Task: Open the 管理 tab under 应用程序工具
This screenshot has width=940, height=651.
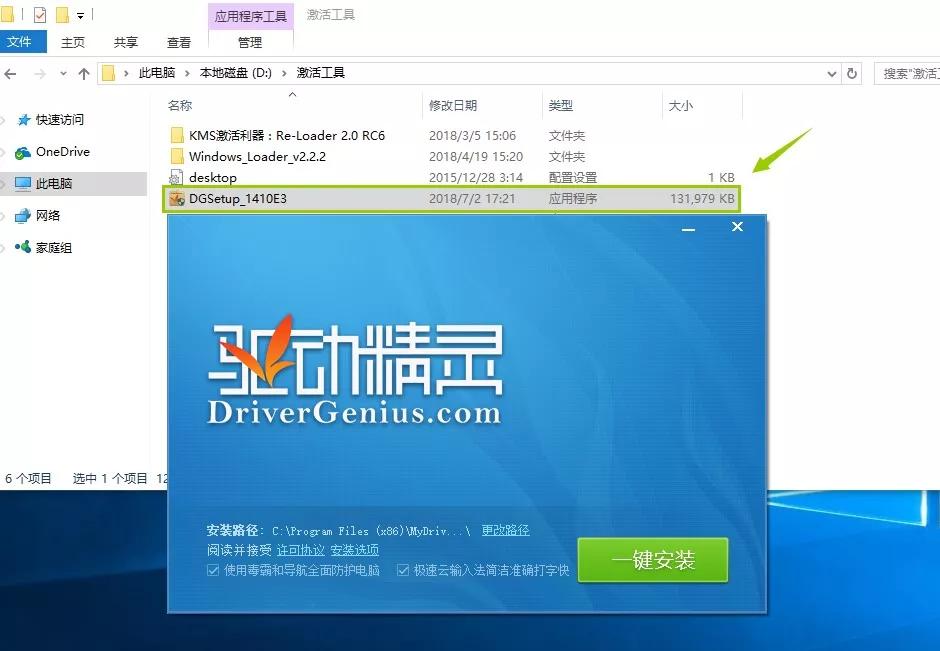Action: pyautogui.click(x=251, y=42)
----------
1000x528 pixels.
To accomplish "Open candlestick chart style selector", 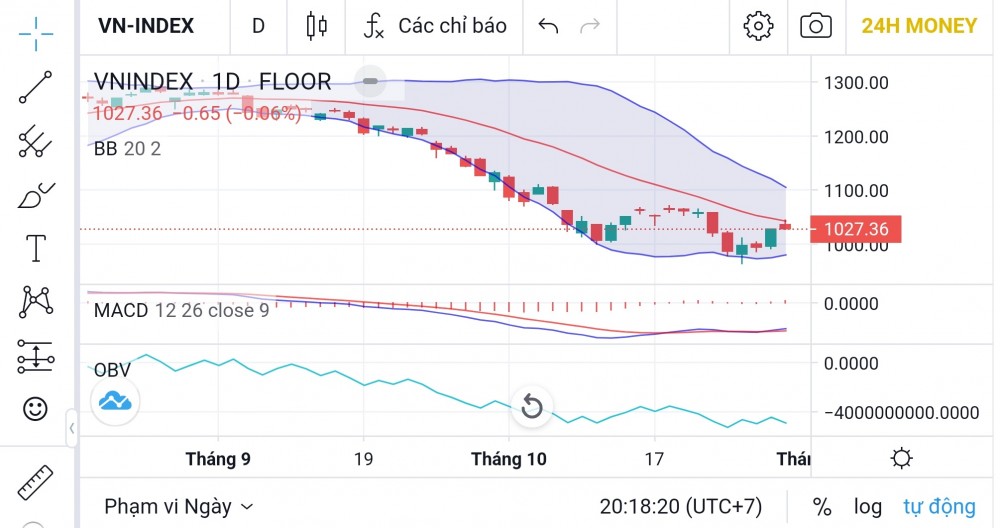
----------
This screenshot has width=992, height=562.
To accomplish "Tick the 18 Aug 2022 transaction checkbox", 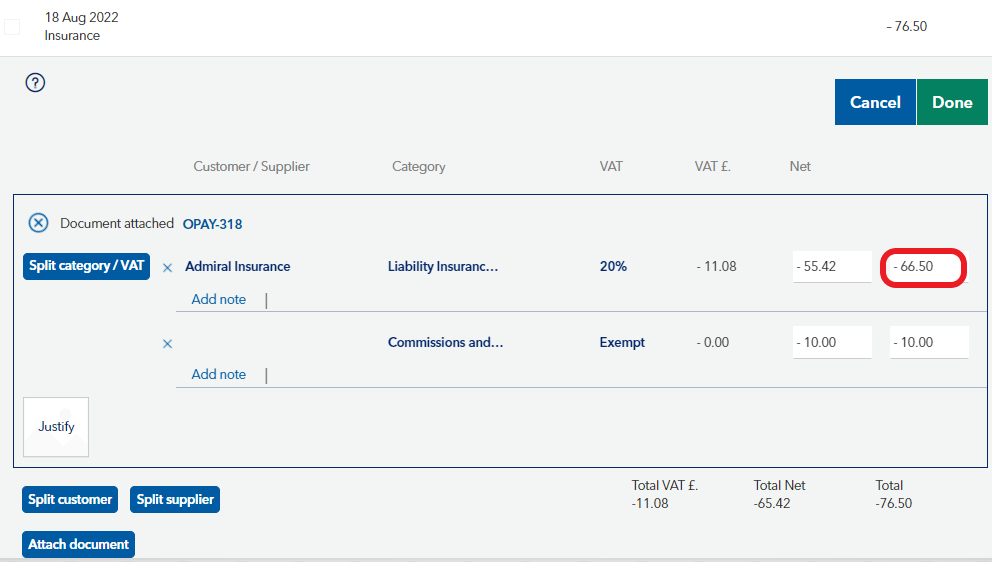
----------
* **THE PROBLEM**
Output as a numbered list the lines from the one containing "This screenshot has width=992, height=562." through the one containing "18 Aug 2022", inclusive, with blank lines omitted. Leave the pictures out of the answer.

* **EXERCISE OUTPUT**
1. This screenshot has width=992, height=562.
2. To accomplish "Tick the 18 Aug 2022 transaction checkbox", 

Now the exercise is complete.